Israel’s last airport security debacle, more than four decades ago, is an example of racial profiling gone wrong. Because officials were looking for Palestinian attackers, they didn’t stop the three Japanese shooters recruited by Palestinian militants who arrived at the airport with guns and grenades and killed 26.

And while Trump said Mr. Mateen, the Orlando shooter, raised a lot of red flags, it’s not clear a profiling effort would have caught them.

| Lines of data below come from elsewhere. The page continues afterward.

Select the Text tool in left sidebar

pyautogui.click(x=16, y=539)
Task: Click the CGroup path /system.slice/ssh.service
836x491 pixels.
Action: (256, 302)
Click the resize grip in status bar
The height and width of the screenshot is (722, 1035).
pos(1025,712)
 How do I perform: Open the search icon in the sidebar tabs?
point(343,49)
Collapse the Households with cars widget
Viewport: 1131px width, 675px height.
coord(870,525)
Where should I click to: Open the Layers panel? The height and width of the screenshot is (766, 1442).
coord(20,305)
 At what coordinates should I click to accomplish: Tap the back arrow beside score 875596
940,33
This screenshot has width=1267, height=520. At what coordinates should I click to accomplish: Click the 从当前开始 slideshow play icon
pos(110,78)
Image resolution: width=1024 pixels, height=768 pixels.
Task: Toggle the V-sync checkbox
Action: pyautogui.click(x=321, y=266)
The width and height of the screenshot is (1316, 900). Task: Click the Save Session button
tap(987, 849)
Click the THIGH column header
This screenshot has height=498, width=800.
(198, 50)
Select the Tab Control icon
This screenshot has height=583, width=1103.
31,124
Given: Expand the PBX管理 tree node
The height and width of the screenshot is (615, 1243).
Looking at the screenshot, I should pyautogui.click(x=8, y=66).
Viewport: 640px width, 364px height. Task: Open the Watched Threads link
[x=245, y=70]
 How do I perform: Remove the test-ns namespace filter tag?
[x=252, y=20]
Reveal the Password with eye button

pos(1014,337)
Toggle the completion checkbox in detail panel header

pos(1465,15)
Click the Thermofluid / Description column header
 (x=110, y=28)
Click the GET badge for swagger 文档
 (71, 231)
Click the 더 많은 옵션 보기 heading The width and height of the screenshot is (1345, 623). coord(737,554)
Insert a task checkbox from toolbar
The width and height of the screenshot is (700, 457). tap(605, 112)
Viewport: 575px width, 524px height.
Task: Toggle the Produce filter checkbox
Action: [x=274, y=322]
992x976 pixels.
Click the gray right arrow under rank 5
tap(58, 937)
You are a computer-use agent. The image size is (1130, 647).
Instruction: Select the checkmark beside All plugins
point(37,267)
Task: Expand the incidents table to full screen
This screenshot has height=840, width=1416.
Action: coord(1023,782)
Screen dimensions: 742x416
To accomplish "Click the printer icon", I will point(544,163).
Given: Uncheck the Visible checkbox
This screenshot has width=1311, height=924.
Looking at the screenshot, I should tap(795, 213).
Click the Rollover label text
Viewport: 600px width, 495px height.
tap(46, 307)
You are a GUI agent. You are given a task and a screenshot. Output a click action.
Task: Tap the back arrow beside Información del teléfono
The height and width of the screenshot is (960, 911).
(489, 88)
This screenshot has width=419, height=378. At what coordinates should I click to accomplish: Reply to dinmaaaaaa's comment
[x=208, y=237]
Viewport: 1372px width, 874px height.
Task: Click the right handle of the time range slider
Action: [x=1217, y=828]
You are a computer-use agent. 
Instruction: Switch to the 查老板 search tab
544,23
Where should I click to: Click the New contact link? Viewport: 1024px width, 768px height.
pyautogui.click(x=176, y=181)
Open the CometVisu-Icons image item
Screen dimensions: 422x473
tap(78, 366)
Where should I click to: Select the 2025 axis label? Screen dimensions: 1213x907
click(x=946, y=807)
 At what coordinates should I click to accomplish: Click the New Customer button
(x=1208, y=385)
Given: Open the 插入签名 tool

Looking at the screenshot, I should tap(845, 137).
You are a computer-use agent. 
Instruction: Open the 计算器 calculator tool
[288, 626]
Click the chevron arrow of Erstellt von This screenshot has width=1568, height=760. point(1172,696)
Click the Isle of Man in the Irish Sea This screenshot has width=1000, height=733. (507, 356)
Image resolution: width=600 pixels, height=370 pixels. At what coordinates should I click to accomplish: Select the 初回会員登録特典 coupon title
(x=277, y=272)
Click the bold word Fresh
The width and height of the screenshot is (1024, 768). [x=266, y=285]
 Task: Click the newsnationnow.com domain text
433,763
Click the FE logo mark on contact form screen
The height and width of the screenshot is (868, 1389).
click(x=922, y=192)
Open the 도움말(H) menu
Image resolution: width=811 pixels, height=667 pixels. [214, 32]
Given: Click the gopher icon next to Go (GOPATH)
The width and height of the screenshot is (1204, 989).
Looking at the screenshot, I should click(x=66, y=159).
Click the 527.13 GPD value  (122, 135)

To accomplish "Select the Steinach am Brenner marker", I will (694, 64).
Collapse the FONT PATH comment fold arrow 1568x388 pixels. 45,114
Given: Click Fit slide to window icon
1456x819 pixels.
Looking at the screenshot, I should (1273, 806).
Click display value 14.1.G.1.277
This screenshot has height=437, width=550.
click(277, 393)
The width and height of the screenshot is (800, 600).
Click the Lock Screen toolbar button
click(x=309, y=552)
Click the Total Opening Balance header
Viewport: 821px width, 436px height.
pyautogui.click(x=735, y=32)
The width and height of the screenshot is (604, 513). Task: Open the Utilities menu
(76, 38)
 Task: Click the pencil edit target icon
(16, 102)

“A potentially gay Muslim. What profile does that fit?” asks Saif Inam, a policy analyst at the Muslim Public Affairs Council, who says the American Muslim community is one of the most diverse Muslim communities in the world. “Either everyone is going to be a suspect or no one is going to be a suspect. Either way you are not going to keep the community safe.”

Building relationships with community members is a more effective way of preventing hate crimes, mass violence, and terrorism, says Ranjana Natarajan, director of the Civil Rights Clinic at the University of Texas School of Law. “But if agencies are profiling people instead of engaging with them,” she says, “that undermines any attempt of relationship building.”